> **TASK DETAILS**: The lines from the start of the records through the one containing "423x508 pixels." are to be transcribed exactly, and nothing else.

[Dataset entries]
___

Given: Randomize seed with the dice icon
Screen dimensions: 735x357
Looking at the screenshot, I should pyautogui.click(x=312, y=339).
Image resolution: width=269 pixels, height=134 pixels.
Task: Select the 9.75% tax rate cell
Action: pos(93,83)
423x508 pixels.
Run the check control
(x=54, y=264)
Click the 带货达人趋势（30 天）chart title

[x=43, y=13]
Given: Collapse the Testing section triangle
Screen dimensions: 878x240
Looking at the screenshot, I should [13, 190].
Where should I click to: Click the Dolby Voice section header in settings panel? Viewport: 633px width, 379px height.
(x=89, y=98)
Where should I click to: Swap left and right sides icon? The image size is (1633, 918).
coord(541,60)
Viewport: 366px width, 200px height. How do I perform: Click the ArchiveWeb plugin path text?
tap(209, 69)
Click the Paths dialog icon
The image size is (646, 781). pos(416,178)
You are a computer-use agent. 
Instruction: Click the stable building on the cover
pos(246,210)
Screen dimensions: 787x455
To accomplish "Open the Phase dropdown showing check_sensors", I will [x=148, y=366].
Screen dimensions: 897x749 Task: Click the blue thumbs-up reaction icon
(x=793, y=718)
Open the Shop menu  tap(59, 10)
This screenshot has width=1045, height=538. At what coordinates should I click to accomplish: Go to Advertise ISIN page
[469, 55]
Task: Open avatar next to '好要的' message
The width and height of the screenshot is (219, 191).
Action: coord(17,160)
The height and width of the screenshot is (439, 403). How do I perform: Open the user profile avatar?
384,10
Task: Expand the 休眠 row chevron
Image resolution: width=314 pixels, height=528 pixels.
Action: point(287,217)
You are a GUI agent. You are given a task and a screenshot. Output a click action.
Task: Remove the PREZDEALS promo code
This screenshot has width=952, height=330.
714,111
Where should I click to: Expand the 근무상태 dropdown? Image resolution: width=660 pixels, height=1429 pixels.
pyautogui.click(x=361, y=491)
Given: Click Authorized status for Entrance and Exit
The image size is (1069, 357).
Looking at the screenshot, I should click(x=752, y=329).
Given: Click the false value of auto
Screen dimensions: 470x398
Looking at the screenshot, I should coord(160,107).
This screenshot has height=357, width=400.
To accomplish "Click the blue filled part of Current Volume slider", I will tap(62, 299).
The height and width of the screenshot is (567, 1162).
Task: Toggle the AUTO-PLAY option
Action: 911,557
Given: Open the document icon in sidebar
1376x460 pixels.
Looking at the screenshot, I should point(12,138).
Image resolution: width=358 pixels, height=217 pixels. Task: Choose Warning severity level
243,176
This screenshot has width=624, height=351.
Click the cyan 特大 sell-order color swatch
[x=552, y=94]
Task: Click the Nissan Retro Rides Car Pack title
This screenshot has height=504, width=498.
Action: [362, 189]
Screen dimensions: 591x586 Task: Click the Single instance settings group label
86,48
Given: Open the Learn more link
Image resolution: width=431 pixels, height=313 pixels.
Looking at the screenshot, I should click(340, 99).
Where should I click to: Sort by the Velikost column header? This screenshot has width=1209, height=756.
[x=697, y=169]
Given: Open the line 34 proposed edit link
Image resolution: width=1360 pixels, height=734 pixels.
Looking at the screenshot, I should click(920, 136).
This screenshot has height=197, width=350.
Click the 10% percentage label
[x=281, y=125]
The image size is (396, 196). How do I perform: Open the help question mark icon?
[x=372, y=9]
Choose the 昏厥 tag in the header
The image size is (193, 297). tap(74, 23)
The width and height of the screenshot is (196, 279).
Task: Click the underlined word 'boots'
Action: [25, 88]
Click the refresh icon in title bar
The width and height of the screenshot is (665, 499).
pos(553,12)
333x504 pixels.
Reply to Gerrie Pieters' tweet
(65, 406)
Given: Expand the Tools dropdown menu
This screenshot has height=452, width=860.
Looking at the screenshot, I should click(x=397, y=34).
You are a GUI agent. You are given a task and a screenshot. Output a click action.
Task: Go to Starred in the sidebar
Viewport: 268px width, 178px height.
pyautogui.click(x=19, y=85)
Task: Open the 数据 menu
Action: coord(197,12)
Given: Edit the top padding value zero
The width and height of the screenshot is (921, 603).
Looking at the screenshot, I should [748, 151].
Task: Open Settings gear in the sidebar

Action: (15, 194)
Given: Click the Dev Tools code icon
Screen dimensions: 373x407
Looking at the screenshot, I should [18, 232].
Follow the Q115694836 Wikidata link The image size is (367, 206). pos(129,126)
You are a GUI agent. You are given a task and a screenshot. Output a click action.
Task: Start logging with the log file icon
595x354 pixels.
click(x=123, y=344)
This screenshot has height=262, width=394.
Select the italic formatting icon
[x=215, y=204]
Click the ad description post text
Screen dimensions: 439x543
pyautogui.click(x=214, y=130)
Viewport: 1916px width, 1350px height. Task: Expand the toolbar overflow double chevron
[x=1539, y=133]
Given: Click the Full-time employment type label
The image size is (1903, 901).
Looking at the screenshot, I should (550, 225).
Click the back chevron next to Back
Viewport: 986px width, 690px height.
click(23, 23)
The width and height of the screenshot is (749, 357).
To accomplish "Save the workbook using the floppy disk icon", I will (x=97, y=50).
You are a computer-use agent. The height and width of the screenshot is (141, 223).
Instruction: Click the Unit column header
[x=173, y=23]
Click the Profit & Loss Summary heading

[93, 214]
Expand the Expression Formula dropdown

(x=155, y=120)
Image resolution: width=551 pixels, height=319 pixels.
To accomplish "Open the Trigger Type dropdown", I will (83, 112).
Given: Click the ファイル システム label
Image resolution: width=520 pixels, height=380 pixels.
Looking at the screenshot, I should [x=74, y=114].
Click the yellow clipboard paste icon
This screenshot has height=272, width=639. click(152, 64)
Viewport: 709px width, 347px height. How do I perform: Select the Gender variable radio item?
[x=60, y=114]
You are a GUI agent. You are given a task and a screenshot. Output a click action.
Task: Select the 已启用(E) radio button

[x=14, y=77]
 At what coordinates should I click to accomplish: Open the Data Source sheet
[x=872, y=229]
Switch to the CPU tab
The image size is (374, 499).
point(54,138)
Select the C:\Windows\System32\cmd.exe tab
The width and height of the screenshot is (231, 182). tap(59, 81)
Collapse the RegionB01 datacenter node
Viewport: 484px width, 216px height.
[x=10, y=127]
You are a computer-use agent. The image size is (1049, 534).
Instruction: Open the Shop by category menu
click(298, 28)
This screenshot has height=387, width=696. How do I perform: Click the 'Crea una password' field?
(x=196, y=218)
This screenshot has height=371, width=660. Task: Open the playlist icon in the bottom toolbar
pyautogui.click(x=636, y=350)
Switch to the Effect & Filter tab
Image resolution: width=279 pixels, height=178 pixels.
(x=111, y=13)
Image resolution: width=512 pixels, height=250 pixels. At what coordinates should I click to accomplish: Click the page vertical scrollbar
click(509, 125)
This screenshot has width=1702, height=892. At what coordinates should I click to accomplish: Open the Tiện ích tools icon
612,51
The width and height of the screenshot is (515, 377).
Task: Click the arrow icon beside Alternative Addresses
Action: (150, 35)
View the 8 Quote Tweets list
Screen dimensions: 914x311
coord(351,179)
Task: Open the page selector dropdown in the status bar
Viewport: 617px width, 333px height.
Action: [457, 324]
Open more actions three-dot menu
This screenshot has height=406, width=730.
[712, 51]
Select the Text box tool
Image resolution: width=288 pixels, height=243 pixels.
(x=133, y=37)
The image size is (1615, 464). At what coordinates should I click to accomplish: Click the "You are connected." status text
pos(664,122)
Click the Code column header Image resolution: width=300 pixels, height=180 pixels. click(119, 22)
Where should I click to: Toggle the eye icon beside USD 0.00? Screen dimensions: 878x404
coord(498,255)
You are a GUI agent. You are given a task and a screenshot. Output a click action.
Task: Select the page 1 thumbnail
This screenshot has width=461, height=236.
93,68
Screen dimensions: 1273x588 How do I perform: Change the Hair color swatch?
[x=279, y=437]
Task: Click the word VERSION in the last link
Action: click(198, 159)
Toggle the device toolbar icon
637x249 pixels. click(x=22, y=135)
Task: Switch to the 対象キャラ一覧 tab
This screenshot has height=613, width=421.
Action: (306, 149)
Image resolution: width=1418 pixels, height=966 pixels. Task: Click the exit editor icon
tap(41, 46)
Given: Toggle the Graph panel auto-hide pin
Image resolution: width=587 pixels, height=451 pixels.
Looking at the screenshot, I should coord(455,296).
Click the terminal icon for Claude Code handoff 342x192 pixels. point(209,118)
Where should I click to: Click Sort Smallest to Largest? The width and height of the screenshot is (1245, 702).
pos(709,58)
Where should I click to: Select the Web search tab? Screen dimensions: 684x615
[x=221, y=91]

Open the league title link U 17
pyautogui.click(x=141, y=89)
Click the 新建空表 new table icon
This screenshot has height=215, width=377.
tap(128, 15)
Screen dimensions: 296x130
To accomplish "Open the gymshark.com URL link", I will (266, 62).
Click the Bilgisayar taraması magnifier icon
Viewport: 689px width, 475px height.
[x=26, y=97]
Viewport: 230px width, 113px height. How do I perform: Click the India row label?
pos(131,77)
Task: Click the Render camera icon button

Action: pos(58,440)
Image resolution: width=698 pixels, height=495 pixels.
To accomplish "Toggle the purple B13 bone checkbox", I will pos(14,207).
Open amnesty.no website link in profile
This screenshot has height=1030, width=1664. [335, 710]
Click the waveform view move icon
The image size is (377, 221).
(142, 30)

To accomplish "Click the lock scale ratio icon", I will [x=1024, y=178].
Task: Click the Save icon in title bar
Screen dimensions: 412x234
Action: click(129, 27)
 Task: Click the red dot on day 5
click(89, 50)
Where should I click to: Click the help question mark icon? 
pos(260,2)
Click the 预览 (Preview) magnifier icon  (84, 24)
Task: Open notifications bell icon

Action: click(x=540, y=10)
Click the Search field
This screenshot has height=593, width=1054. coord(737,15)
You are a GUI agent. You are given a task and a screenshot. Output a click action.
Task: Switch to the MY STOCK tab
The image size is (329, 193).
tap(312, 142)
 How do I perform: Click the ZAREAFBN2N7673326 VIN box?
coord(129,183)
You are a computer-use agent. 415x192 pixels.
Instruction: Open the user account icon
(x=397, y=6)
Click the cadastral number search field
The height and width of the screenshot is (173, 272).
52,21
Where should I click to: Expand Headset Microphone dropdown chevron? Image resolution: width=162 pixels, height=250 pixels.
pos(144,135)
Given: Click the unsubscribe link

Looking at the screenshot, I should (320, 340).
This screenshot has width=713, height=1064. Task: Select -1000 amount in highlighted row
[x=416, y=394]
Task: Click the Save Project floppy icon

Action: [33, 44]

___

> **TASK ANSWER**:
Given: Randomize seed with the dice icon
Screen dimensions: 735x357
Looking at the screenshot, I should pyautogui.click(x=312, y=339).
Image resolution: width=269 pixels, height=134 pixels.
Task: Select the 9.75% tax rate cell
Action: pos(93,83)
423x508 pixels.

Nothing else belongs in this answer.